Mykotherapie

Mykotherapie bedeutet: Die Behandlung von Krankheiten mit Hilfe von Pilzen. 

Der Ursprung liegt vor allem in der Traditionellen Chinesischen Medizin (TCM).  Dort wurden und werden Pilze zur Behandlungen vieler Leiden und auch schwerer Krankheiten erfolgreich eingesetzt.


In der Pilzheilkunde stehen vor allem zwei Aspekte im Vordergrund: Sie betrachten das Tier in seiner Gesamtheit, nicht nur die Krankheit und sie zielt darauf ab, nicht nur die Symptome zu beseitigen, sondern auch die Ursachen einer Erkrankung zu erkennen und zu heilen.

Bisher kannte man die Mykotherapie vermehrt bei Menschen, doch inzwischen hat sich heraus gestellt, dass auch Katzen und Hunde sehr gut auf die Verabreichung von Pilzen bei Erkrankungen reagieren.

Pilze regulieren das Immunsystem und sie entgiften den Körper, was besonders hilfreich nach Medikamenteneingabe ist, denn sie unterstützen die Leber, Niere, Magen-Darm und das Lymphsystem in ihrer Funktion und fördern somit die Ausscheidung von Giftstoffen.

Im Alltag zeigt sich immer wieder, wie gut die Mykotherapie bei Viruserkrankungen, bakteriellen Erkrankungen, sowie auch bei Pilzerkrankungen helfen können, denn sie besitzen antibakterielle, antivirale und fungizide Eigenschaften und verkürzen den Krankheitsverlauf sichtbar.

Pilze können, nebenwirkungsfrei,  bei allen Erkrankungen als Einzeltherapie, oder als Zusatztherapie zur Unterstützung des Körpers eingesetzt werden.

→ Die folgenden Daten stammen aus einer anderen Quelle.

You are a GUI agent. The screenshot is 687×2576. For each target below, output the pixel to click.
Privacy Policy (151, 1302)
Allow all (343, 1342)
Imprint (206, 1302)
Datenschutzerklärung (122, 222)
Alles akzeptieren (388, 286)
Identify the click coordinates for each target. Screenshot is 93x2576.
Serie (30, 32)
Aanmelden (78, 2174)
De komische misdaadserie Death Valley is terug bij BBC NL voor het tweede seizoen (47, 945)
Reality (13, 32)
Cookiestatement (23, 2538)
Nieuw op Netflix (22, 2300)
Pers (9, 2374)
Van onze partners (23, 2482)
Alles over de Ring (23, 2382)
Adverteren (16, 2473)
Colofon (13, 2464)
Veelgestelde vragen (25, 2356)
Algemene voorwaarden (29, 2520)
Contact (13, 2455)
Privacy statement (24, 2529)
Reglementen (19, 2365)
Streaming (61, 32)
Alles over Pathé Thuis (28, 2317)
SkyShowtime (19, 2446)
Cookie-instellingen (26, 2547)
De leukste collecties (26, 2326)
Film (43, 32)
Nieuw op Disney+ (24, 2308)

Ganz besonders helfen sie bei Virusinfektionen.



Meine Leistungen zur Mykotherapie

Als Mykotherapeutin berate ich Sie umfassend über den Einsatz der Pilze und bespreche mit Ihnen die zur Krankheit passenden Pilze. Hierbei erhalten Sie auch detaillierte Informationen über die Unterschiede zwischen Pilz-Extrakten, Pilzpulver und auf was Sie beim Kauf von Pilzen achten müssen.